TASK INPUT —
"""

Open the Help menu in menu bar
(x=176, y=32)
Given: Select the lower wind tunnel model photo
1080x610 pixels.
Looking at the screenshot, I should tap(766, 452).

"""
"""

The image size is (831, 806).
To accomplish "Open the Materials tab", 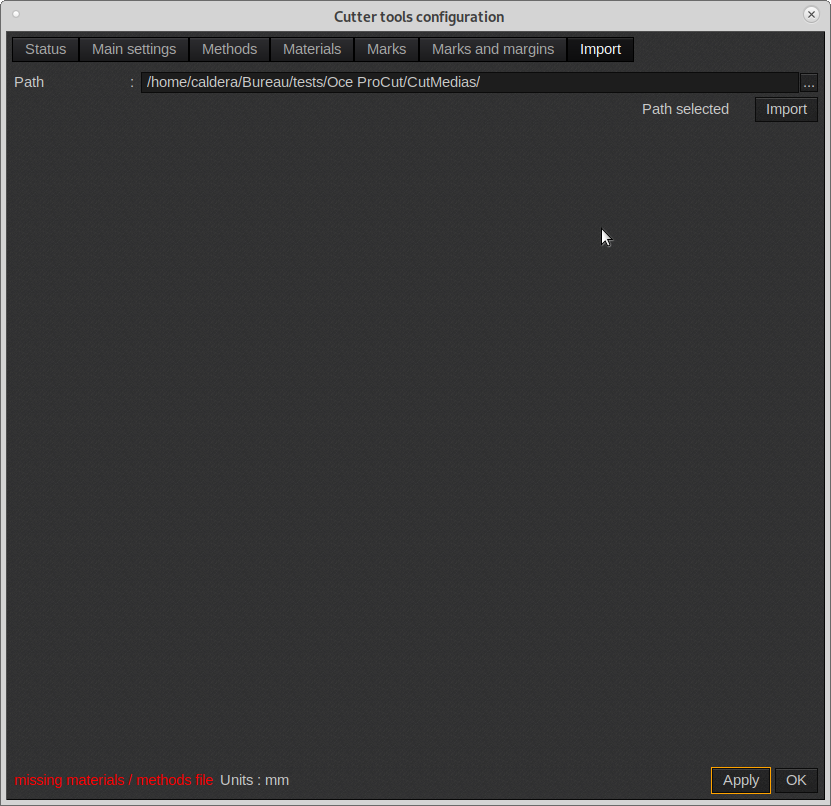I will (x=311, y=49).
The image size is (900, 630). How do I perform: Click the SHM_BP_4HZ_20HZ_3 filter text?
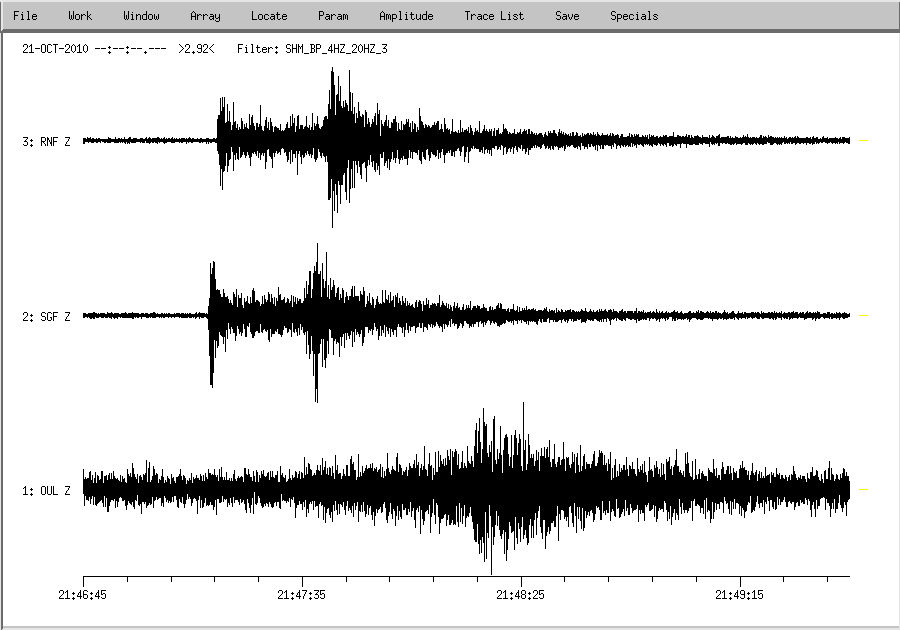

"""
"""

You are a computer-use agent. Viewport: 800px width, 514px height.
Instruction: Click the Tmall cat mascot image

"""

EXERCISE GOAL —
State the number of lines above that contain "Click". Write nothing besides it.

FINAL ANSWER —
2